As a fan of “Western Promise” the rhythmic synth loop the song was built on as used here was radically different and almost percussive. The tempo was slower and the vibe was actually funky here. Vocals and lyrics were just about in place but the vibe was drastically different. This was pretty cool and the drum fills that Mr. Cann used certainly wouldn’t fly once the song became the streamlined bullet train it was destined to be, but as a fan of all things funky, it was a fascinating glimpse into the song’s origins.
We’ve read of how “Vienna” came together relatively quickly, after Cann proffered the iconic drumbeat, and this recording won’t dispel that notion. Apart from the roughness of the recording it is “Vienna” in full, florid form as we would know it forevermore. Complete with Ure performance and lyrics. The concluding “All Stood Still” here was an instrumental but also close to the final form, but for the rhythmic fills that were excised to make it sleeker. I found the dubby energy that occasionally manifested here to be most intriguing. Including the rhythmic guitar skank. If they had a better grasp on remixing, some of these arrangement ideas would have been great on the 12″ version of the song.
After hearing the album in rough, raw form, the rest of the disc was other bits and some 2nd looks at familiar songs. “Sound On Sound” was famously used in a press ad for “Passing Strangers” and has been an Ultravox holy grail for decades. Actually, the song was just an alternate title for what was released in a live recording as “Face To Face.” It was the exact same song but fot eh title phrase, which was inserted into the song where one would expect to hear “Face To Face.” Nothing to see here.

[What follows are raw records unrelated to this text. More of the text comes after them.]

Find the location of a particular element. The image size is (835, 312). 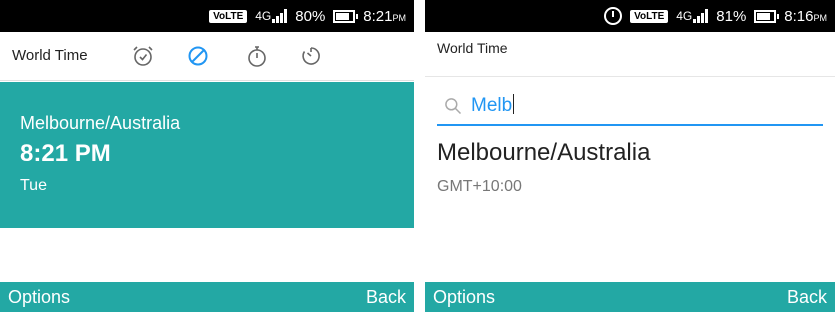

screen-gap is located at coordinates (420, 156).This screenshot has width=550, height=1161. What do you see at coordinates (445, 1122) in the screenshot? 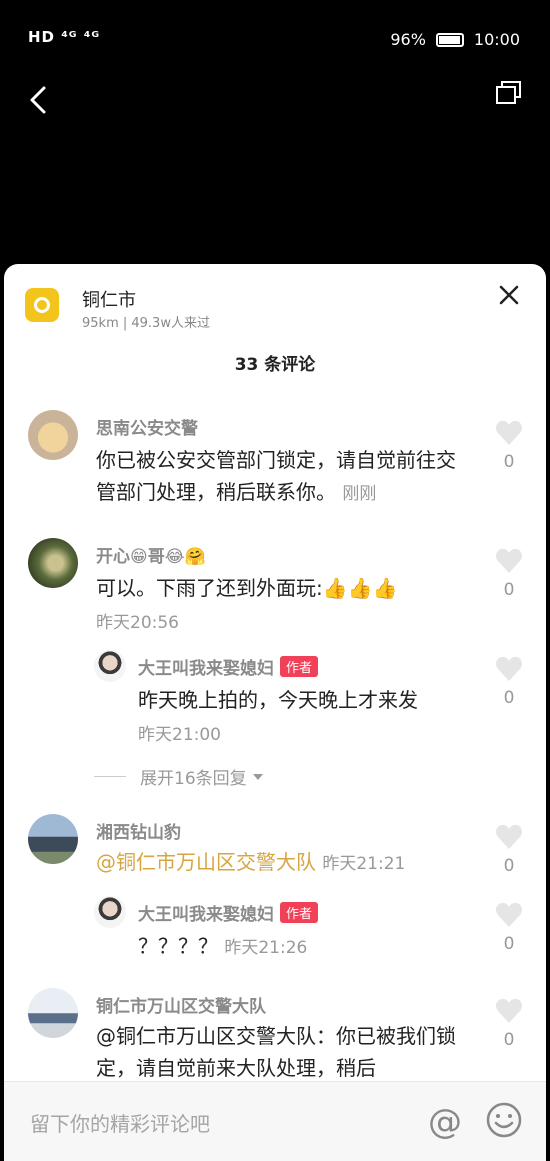
I see `mention-button: @` at bounding box center [445, 1122].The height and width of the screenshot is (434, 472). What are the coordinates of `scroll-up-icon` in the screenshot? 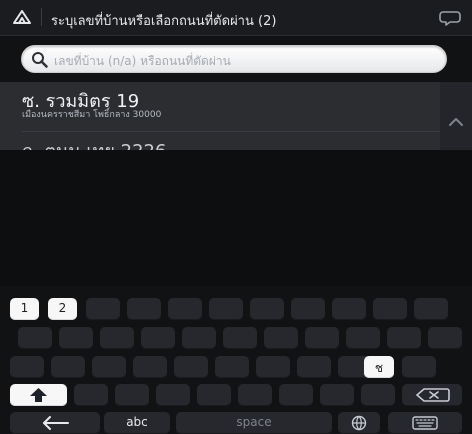 It's located at (456, 122).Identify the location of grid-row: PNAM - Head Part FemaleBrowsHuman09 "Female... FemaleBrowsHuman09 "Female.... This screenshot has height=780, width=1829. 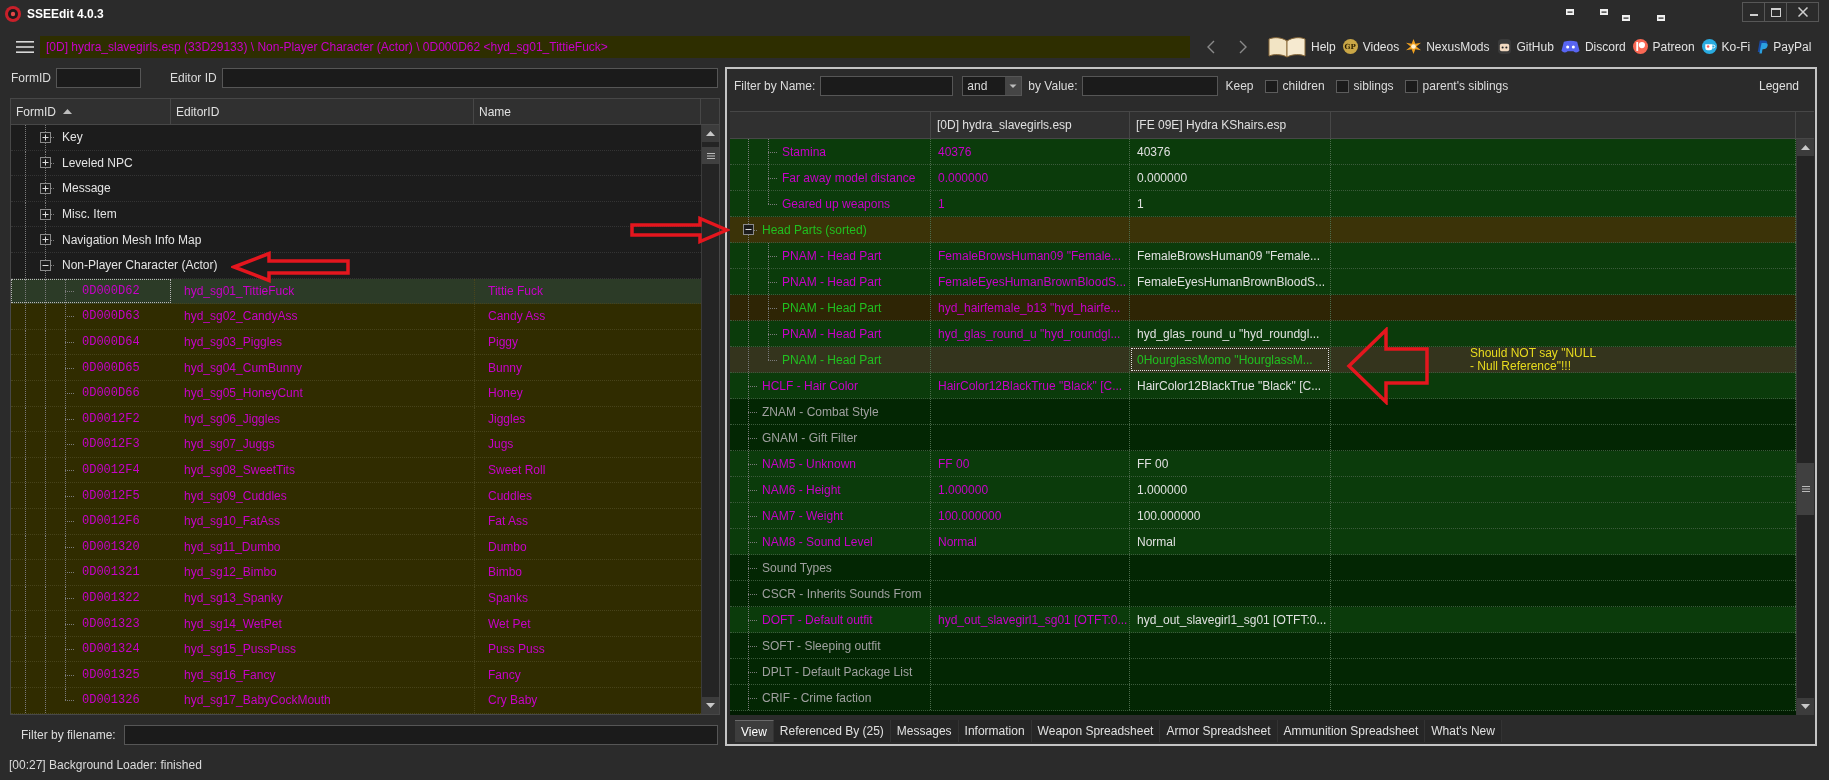
(1263, 256).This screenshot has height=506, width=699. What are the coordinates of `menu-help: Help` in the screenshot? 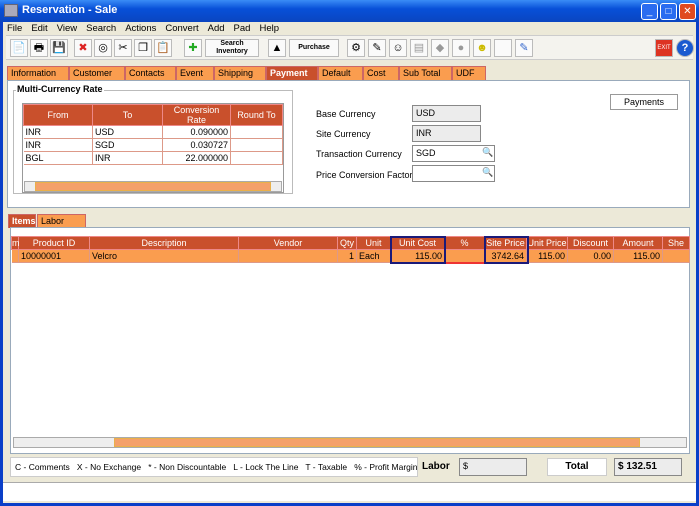 It's located at (269, 28).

Move along.
Far more cataclysmic was the inclusion of a song no one was aware of previously! “Animals” was a song that seemed fully formed complete with almost full lyrics and vocals from Ure. It was not an early effort that mutated into something else we might know. It’s a pretty interesting song that might have been a contender with a little polish. I suspect that Ure might have had this in his notebooks already; perhaps from the Rich Kids or even Visage. But hearing it here one can imagine it not surviving the vetting for what became the “Vienna” album. It’s not quite there.
The 2nd version of “Sleepwalk” was also a vocal take with an extended intro that could have enhanced a 12″ single, but the breakneck pacing of the LP version of the song was its first, best destiny. “Sound On Sound” was also in an instrumental version, heavy on the guitar. This song is really sticking with me 40 year later and I like having three versions of it now.

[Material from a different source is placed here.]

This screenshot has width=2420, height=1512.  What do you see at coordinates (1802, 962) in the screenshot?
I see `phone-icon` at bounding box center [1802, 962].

The 2nd version of “Passing Strangers” was about the halfway point between the earlier one and the LP version. It was still slower, but now Currie was putting the boot in on his synths, getting the energy levels boosted. It was still long at 6:30, though a minute shorter than the earlier version here. The second instrumental of “All Stood Still” was now 6:51! It’s neat to hear Ure working out his feedback solos in the intro that would come to help define the song. His interplay with Currie’s synths was also extended here for lots to chew on. The middle eight was really expanded here with lots of ideas that were cut to ultimately make it all more relentless, but were nonetheless interesting. Making for even more ideas that would have created an interesting 12″ version if they had gone there.
At the end of the day, these cassette recordings were almost interesting for the hardcore fan of this album that I was. The more the results here differed from the final album, the greater my interest was piqued. The running times that were much longer than I was used to for these songs were either pointless noodling [the long “Passing Strangers” seemed even longer than its 7:30 running time] or in the case of “All Stood Still” featured the song packed with many ideas that only served to divert its energy into various [fascinating] cul-de-sacs better left unexplored for the integrity of the song.